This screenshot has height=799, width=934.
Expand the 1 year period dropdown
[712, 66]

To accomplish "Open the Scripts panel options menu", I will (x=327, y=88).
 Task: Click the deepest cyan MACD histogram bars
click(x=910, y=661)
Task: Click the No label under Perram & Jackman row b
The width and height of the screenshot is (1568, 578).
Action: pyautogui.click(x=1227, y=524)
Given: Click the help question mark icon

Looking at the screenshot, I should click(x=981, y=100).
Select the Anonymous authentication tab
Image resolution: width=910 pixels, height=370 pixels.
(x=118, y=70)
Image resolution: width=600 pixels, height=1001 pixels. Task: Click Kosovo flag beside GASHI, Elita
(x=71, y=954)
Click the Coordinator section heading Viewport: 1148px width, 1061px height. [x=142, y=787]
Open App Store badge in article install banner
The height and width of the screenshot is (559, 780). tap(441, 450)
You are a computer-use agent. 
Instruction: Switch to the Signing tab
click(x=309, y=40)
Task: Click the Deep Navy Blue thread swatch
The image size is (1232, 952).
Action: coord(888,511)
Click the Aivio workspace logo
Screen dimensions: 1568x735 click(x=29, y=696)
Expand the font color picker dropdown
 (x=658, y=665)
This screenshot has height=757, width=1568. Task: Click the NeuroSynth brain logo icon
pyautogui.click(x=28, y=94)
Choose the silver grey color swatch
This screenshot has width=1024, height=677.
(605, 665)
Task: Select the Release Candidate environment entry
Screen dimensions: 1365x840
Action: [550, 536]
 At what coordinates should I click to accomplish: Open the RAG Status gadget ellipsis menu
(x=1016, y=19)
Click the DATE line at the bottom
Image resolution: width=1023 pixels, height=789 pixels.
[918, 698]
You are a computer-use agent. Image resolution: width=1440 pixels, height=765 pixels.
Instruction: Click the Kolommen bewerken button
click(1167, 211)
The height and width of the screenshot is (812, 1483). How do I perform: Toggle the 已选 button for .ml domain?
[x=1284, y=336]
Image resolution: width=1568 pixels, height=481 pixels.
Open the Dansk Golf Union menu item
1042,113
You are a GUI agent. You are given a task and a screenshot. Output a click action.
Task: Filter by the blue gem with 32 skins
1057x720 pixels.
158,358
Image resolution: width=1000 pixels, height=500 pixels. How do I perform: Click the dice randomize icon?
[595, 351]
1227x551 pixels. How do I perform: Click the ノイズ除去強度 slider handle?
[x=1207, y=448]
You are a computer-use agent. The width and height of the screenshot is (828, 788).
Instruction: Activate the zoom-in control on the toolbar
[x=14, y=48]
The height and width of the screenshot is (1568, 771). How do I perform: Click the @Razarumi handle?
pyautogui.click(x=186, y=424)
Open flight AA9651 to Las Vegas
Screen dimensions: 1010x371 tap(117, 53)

* [WORK REQUIRED]
Reproduce the listing shown above in its entirety, exactly.

* [YOUR SOLUTION]
This screenshot has height=799, width=934.
Expand the 1 year period dropdown
[712, 66]

To accomplish "Open the Scripts panel options menu", I will (x=327, y=88).
 Task: Click the deepest cyan MACD histogram bars
click(x=910, y=661)
Task: Click the No label under Perram & Jackman row b
The width and height of the screenshot is (1568, 578).
Action: pyautogui.click(x=1227, y=524)
Given: Click the help question mark icon

Looking at the screenshot, I should click(x=981, y=100).
Select the Anonymous authentication tab
Image resolution: width=910 pixels, height=370 pixels.
(x=118, y=70)
Image resolution: width=600 pixels, height=1001 pixels. Task: Click Kosovo flag beside GASHI, Elita
(x=71, y=954)
Click the Coordinator section heading Viewport: 1148px width, 1061px height. [x=142, y=787]
Open App Store badge in article install banner
The height and width of the screenshot is (559, 780). tap(441, 450)
You are a computer-use agent. 
Instruction: Switch to the Signing tab
click(x=309, y=40)
Task: Click the Deep Navy Blue thread swatch
The image size is (1232, 952).
Action: coord(888,511)
Click the Aivio workspace logo
Screen dimensions: 1568x735 click(x=29, y=696)
Expand the font color picker dropdown
 (x=658, y=665)
This screenshot has height=757, width=1568. Task: Click the NeuroSynth brain logo icon
pyautogui.click(x=28, y=94)
Choose the silver grey color swatch
This screenshot has width=1024, height=677.
(605, 665)
Task: Select the Release Candidate environment entry
Screen dimensions: 1365x840
Action: [550, 536]
 At what coordinates should I click to accomplish: Open the RAG Status gadget ellipsis menu
(x=1016, y=19)
Click the DATE line at the bottom
Image resolution: width=1023 pixels, height=789 pixels.
[918, 698]
You are a computer-use agent. Image resolution: width=1440 pixels, height=765 pixels.
Instruction: Click the Kolommen bewerken button
click(1167, 211)
The height and width of the screenshot is (812, 1483). How do I perform: Toggle the 已选 button for .ml domain?
[x=1284, y=336]
Image resolution: width=1568 pixels, height=481 pixels.
Open the Dansk Golf Union menu item
1042,113
You are a GUI agent. You are given a task and a screenshot. Output a click action.
Task: Filter by the blue gem with 32 skins
1057x720 pixels.
158,358
Image resolution: width=1000 pixels, height=500 pixels. How do I perform: Click the dice randomize icon?
[595, 351]
1227x551 pixels. How do I perform: Click the ノイズ除去強度 slider handle?
[x=1207, y=448]
You are a computer-use agent. The width and height of the screenshot is (828, 788).
Instruction: Activate the zoom-in control on the toolbar
[x=14, y=48]
The height and width of the screenshot is (1568, 771). How do I perform: Click the @Razarumi handle?
pyautogui.click(x=186, y=424)
Open flight AA9651 to Las Vegas
Screen dimensions: 1010x371 tap(117, 53)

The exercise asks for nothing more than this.